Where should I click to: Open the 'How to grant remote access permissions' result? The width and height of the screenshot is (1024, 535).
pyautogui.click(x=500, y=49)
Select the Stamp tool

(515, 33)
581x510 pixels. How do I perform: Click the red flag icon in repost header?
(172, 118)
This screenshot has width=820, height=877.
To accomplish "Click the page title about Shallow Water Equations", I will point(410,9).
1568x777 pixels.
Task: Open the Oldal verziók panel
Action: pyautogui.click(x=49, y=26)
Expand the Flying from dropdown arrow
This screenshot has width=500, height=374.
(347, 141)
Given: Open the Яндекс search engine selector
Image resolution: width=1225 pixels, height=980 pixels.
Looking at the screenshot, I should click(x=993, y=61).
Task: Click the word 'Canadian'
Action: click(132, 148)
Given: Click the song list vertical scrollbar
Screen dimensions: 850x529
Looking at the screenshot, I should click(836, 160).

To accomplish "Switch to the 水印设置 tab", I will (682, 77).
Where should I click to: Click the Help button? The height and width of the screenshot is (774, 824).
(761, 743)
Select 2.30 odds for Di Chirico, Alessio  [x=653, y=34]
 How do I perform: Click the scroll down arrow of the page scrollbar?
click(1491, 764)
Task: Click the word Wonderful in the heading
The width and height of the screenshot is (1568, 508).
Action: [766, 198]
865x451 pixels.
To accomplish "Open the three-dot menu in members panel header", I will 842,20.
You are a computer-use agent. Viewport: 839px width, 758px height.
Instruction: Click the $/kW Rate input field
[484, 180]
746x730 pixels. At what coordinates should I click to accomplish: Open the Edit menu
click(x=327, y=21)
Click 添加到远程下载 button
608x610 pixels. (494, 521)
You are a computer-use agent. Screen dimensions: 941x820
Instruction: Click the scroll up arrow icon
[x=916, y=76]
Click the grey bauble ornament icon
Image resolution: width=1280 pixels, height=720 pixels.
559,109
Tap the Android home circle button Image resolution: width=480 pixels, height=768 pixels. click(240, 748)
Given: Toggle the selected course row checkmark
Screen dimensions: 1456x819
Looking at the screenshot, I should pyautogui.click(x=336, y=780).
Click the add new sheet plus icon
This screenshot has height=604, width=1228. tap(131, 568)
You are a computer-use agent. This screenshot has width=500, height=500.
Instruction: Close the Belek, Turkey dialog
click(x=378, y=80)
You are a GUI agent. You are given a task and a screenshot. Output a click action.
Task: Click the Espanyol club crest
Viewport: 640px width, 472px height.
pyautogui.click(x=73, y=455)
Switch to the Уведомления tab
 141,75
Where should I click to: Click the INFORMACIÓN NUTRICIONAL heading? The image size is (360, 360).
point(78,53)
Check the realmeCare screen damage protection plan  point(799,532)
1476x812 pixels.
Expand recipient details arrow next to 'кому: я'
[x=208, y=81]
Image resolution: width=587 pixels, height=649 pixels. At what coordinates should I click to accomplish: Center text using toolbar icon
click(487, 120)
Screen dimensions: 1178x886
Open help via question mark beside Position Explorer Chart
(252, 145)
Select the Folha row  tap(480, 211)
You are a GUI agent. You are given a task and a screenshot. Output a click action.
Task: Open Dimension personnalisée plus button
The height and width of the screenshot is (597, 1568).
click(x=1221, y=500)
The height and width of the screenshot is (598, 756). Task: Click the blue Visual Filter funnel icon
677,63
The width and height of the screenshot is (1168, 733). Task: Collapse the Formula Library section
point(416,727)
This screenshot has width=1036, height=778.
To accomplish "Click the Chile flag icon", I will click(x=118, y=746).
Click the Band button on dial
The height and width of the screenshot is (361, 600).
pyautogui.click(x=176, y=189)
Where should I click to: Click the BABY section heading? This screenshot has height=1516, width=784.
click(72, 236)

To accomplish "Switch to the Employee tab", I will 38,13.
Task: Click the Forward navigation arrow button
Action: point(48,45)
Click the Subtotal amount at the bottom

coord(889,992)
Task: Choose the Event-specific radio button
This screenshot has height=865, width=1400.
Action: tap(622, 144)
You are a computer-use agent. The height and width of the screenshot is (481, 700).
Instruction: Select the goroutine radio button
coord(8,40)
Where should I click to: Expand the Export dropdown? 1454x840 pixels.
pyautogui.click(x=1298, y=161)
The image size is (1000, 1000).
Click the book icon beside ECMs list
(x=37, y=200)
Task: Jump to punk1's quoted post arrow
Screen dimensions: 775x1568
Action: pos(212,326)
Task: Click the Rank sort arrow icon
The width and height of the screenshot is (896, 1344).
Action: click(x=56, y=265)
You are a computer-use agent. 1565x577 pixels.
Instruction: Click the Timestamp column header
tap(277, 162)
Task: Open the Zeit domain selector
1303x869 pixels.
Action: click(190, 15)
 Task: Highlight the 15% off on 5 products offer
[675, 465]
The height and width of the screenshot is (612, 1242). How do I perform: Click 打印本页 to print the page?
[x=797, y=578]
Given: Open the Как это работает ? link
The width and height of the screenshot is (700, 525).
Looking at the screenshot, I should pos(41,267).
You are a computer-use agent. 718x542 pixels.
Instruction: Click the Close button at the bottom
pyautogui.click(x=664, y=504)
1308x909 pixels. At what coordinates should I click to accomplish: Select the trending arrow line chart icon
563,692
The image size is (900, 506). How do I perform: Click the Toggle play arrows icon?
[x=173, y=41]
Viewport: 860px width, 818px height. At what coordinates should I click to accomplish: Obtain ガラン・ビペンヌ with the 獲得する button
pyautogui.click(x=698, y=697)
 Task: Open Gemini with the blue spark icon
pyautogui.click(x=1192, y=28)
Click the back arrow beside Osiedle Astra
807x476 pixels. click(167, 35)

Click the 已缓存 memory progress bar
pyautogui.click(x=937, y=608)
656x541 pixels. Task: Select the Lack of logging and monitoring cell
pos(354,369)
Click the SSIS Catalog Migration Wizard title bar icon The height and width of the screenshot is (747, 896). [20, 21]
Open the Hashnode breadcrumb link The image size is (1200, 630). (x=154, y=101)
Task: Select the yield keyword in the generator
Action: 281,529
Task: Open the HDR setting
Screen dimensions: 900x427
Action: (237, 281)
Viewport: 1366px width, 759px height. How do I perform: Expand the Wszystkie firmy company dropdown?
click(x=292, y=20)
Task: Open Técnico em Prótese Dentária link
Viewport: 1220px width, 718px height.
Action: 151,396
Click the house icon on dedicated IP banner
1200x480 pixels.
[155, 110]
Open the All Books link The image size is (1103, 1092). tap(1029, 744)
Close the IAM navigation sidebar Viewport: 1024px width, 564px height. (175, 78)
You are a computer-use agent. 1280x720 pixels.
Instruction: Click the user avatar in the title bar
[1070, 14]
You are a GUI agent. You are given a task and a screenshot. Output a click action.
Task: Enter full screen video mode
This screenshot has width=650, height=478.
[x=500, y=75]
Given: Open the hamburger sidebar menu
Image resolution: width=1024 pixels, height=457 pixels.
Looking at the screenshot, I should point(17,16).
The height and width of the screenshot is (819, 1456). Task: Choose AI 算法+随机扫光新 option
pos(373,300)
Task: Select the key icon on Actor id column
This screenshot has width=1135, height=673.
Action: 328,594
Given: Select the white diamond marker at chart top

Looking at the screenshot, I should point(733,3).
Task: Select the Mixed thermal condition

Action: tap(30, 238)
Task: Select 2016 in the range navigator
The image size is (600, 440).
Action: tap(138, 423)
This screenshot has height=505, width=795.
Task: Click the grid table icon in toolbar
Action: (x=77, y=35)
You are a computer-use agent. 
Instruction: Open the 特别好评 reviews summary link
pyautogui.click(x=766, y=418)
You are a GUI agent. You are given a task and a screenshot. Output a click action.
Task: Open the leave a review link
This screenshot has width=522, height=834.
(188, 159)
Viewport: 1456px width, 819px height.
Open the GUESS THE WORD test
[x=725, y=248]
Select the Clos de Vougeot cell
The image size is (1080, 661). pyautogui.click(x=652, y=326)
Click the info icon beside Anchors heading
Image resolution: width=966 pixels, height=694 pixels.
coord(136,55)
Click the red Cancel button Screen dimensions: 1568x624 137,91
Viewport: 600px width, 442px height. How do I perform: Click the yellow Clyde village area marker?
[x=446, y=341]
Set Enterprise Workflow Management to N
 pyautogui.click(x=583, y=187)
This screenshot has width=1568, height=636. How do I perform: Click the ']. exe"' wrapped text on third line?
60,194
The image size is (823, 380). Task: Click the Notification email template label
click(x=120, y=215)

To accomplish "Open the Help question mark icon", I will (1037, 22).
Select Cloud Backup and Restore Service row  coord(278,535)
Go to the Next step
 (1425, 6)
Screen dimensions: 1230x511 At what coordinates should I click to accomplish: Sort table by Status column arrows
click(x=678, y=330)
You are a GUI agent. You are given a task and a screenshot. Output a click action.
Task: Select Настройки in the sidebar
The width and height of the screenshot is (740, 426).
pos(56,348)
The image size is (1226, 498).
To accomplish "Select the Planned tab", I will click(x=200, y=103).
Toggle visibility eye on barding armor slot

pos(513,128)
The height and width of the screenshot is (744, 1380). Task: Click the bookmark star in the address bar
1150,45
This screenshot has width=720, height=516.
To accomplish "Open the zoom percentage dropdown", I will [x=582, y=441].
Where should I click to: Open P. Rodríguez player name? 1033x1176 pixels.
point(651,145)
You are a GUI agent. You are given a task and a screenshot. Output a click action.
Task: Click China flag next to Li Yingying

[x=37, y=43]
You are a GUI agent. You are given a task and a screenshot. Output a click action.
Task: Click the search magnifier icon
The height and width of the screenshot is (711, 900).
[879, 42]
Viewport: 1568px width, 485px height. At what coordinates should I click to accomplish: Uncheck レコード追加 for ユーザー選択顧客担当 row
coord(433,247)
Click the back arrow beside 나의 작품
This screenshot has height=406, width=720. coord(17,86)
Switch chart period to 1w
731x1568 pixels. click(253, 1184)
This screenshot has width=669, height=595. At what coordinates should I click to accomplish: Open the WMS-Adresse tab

EXERCISE INSTRUCTIONS: Reproduce word for word the lines of the records above, beginning at the first and ending with the line where "Given: Open the Яндекс search engine selector" appears, and nothing past it.

RESPONSE TO THE EXERCISE:
Where should I click to: Open the 'How to grant remote access permissions' result? The width and height of the screenshot is (1024, 535).
pyautogui.click(x=500, y=49)
Select the Stamp tool

(515, 33)
581x510 pixels. How do I perform: Click the red flag icon in repost header?
(172, 118)
This screenshot has width=820, height=877.
To accomplish "Click the page title about Shallow Water Equations", I will point(410,9).
1568x777 pixels.
Task: Open the Oldal verziók panel
Action: pyautogui.click(x=49, y=26)
Expand the Flying from dropdown arrow
This screenshot has width=500, height=374.
(347, 141)
Given: Open the Яндекс search engine selector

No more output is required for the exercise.